Eu quero dar a este que foi contratado por último
o mesmo que dei a ti.
15 Por acaso não tenho o direito de fazer o que quero
com aquilo que me pertence?
Ou estás com inveja, porque estou sendo bom?’
16a Assim, os últimos serão os primeiros,
e os primeiros serão os últimos.’
Palavra da Salvação.

Reflexão – Mt 20,1-16a

Hoje o evangelista continua fazendo a descrição do Reino de Deus conforme ao que Jesus ensina, tal como tem sido proclamado durante estes domingos de verão nas nossas assembleias eucarísticas.

No fundo o relato de hoje, a vinha, imagem profética do povo de Israel no Antigo Testamento, e agora o novo povo de Deus que nasce do lado aberto do Senhor na cruz. A questão: a filiação a este povo, que vem dada por uma chamada pessoal feita a cada um: «Não fostes vós que me escolhestes, mas eu vos escolhi» (Jo 15,16), e pela vontade do Pai do céu, de fazer extensiva esta chamada a todos os homens, movido por sua vontade generosa de salvação.

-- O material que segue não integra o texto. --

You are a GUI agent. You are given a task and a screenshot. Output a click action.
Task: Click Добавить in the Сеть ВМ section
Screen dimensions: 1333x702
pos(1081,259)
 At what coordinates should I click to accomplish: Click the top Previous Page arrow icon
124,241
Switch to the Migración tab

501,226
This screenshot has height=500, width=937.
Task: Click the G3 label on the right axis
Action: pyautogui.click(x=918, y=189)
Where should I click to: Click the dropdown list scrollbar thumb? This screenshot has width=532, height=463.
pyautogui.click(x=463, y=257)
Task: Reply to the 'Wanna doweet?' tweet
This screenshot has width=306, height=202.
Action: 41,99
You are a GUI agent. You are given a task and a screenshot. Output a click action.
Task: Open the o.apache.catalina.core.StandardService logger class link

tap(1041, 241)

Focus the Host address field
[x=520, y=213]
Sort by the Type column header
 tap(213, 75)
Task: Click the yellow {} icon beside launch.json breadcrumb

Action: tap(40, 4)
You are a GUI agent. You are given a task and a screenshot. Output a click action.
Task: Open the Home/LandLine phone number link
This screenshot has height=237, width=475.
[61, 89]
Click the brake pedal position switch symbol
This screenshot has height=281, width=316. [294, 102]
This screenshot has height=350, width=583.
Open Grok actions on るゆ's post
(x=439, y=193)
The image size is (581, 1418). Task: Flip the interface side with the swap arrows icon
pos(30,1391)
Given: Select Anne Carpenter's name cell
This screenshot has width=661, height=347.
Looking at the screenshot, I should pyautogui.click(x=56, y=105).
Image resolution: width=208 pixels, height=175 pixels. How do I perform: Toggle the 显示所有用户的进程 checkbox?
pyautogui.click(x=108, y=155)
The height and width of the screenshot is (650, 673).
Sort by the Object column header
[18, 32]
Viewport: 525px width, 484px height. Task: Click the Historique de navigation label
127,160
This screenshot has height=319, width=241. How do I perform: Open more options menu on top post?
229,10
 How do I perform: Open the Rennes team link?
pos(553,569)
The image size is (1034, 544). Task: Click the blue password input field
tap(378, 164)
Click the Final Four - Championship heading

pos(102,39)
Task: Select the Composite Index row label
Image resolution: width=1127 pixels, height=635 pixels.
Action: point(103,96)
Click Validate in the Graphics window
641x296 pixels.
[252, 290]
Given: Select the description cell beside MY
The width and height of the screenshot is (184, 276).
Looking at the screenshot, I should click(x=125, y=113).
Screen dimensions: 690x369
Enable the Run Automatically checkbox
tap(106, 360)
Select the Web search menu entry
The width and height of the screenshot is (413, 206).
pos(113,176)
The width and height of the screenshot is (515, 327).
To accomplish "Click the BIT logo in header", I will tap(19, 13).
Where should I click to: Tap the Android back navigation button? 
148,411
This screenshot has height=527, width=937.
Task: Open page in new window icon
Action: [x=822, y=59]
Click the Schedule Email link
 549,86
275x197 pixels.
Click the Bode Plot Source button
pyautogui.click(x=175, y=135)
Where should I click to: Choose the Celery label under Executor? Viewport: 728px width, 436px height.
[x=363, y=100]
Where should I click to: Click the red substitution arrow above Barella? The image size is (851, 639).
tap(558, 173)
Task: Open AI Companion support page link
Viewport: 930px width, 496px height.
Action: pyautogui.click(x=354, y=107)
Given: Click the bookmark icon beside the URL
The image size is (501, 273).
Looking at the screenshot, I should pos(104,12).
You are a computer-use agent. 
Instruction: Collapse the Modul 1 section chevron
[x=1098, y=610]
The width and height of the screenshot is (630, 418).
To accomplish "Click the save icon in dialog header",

Ressalta, nesta parábola a protesta dos trabalhadores da primeira hora. É a imagem paralela do irmão grande da parábola do filho pródigo. Os que vivem o seu trabalho pelo Reino de Deus (o trabalho na vinha) como uma carga pesada «suportamos o peso do dia e o calor ardente» (Mt 20,12) e não como um privilégio que Deus lhes dispensa; não trabalham desde a alegria filial, senão com o mal humor dos serventes.

Para eles a fé é coisa que ata e escraviza e, caladamente, têm inveja dos que “vivem a vida”, já que concebem a consciência cristã como um freio e não como umas asas que dão vôo divino à vida humana. Pensam que é melhor permanecer desocupados espiritualmente, antes que viver à luz da palavra de Deus. Sentem que a salvação lhe é devida e, são zelosos de ela. Contrasta notavelmente seu espírito mesquinho com a generosidade do Pai, que «o qual deseja que todos os homens se salvem e cheguem ao conhecimento da verdade» (1Tim 2,4), e por isso chama à sua vinha, «O Senhor é bom para com todos, e sua misericórdia se estende a todas as suas obras» (Sal 144,9).